Belanghebbende geeft in zijn aangifte IB/PVV 2015 een box 1-inkomen van € 5500 aan. De inspecteur corrigeert dat tot € 60.000, omdat hij meent dat belanghebbende inkomsten heeft genoten uit kredietfraude. De inspecteur legt aanslagen IB/PVV en Zvw 2015 conform dat bedrag op. In geschil is of de aanslagen terecht en naar de juiste bedragen zijn opgelegd.

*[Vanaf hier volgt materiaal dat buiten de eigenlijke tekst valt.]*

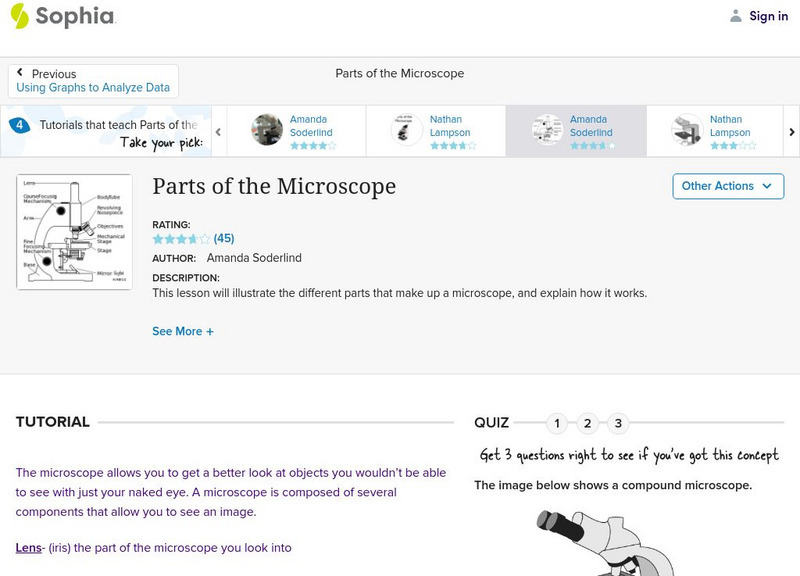Viewport: 800px width, 576px height.
Task: Click the highlighted Amanda Soderlind tutorial card
Action: tap(575, 130)
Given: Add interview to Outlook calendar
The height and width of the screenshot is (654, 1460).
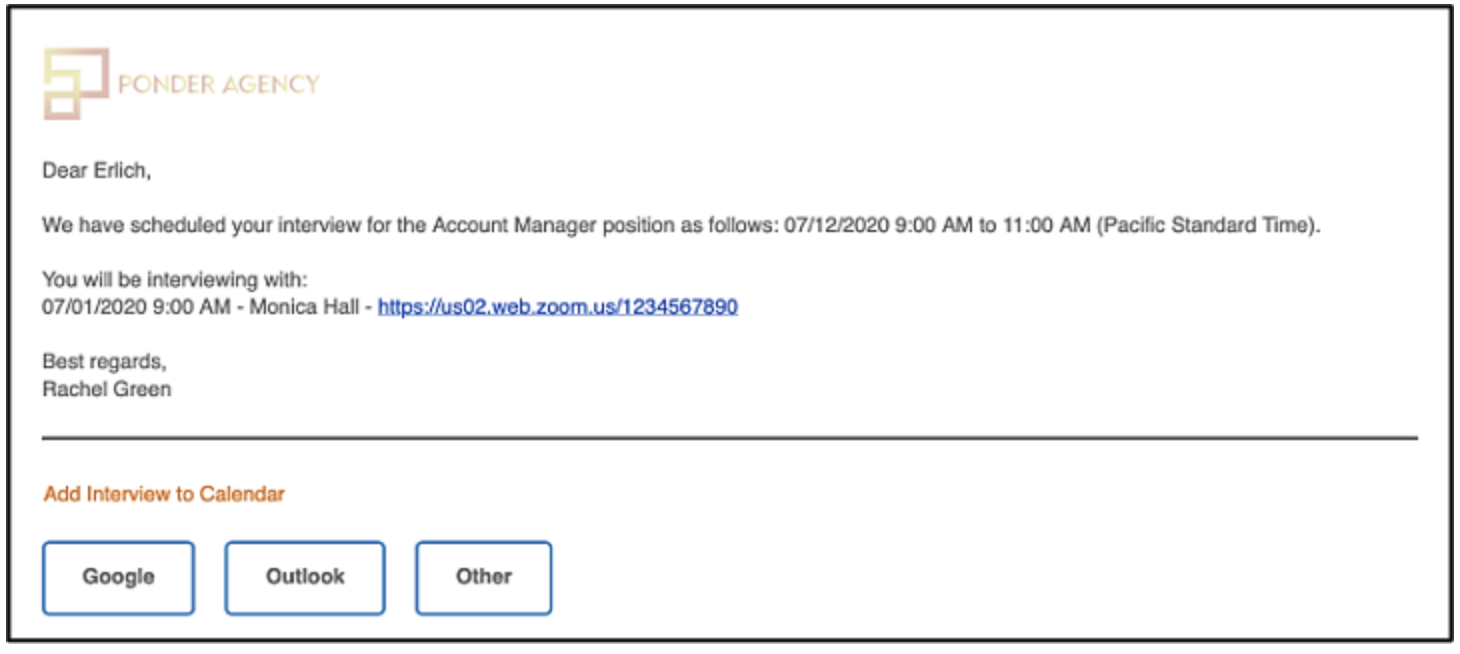Looking at the screenshot, I should 305,577.
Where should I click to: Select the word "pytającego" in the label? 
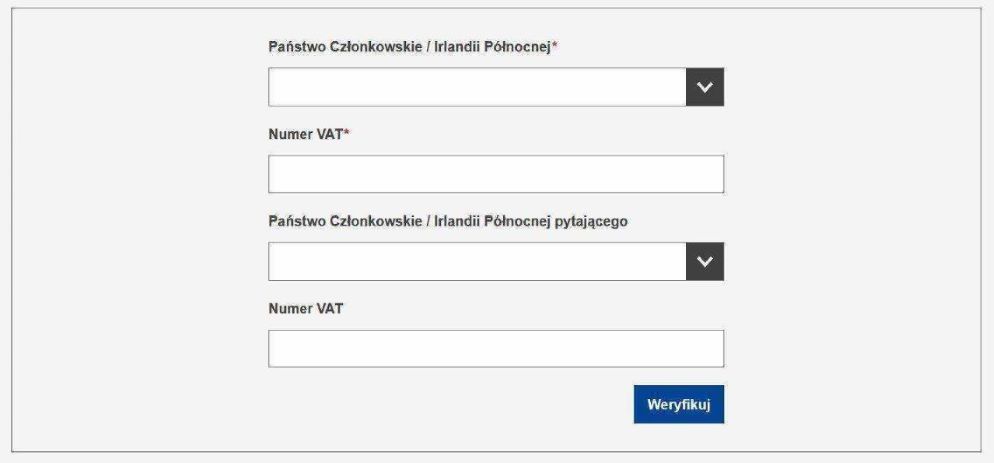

Rechtbank Noord-Holland ziet geen reden te twijfelen aan hetgeen in het overzichtsprocesverbaal staat over de rol van belanghebbende in de kredietfraude. De rechtbank acht de door belanghebbende aangedragen alternatieve herkomst(en) van de gelden en de contante stortingen op zijn bankrekeningen niet aannemelijk. De inspecteur maakt met de stortingen op de bankrekeningen van belanghebbende en de verwijzing naar het overzichtsprocesverbaal, aannemelijk dat belanghebbende in 2015 inkomsten van ten minste € 60.000 heeft genoten uit kredietfraude.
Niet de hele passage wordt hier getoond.